The Indirect approach is a military strategy described and chronicled by B. H. Liddell Hart after World War I. It was an attempt to find a solution to the problem of high casualty rates in conflict zones with high force to space ratios, such as the Western Front on which he served. The strategy calls for armies to advance along the line of least resistance.

The holistic view of the "indirect approach" was first described in The Dicisive Wars of History (1929), which was the first part of the later: Strategy: The Indirect Approach. Further Liddel Hart supplemented it by a compendium flagging the British Way (1932), and added it with new cases based on the experience of the World War II in 1941, 1946, 1954, and 1967.

==Quotations==
===From Liddell Hart===
"Throughout the ages, effective results in war have rarely been attained unless the approach has had such indirectness as to ensure the opponent’s unreadiness to meet it… In strategy, the longest way round is often the shortest way home.” A direct approach to the object exhausts the attacker and hardens the resistance by compression, where as an indirect approach loosens the defender's hold by upsetting his balance".

===From Sun Tzu===
"In all fighting, the direct method may be used for joining battle, but indirect methods will be needed in order to secure victory. In battle, there are not more than two methods of attack – the direct and the indirect; yet these two in combination give rise to an endless series of maneuvers. The direct and the indirect lead on to each other in turn. It is like moving in a circle – you never come to an end. Who can exhaust the possibilities of their combination?"

==Principles==
There were two fundamental principles which governed the indirect approach.

- Direct attacks on firm defensive positions almost never work and should never be attempted.
- To defeat the enemy, one must first disrupt his equilibrium. This cannot be an effect of the main attack; it must take place before the main attack is commenced.
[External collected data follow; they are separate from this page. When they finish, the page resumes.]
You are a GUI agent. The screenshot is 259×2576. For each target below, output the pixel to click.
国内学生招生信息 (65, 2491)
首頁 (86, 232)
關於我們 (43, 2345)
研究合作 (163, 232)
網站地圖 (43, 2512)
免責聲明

While Liddell Hart originally developed the theory for infantry, contact with J. F. C. Fuller helped change his theory more towards tanks. The indirect approach would become a major factor in the development of blitzkrieg. Often misunderstood, the indirect approach is not a treatise against fighting direct battles; it was still based on the Clausewitzian ideal of direct combat and the destruction of an enemy force by arms. It was in reality an attempt to create a doctrine for the remobilization of warfare after the costly attrition of the strategic stalemate of the First World War.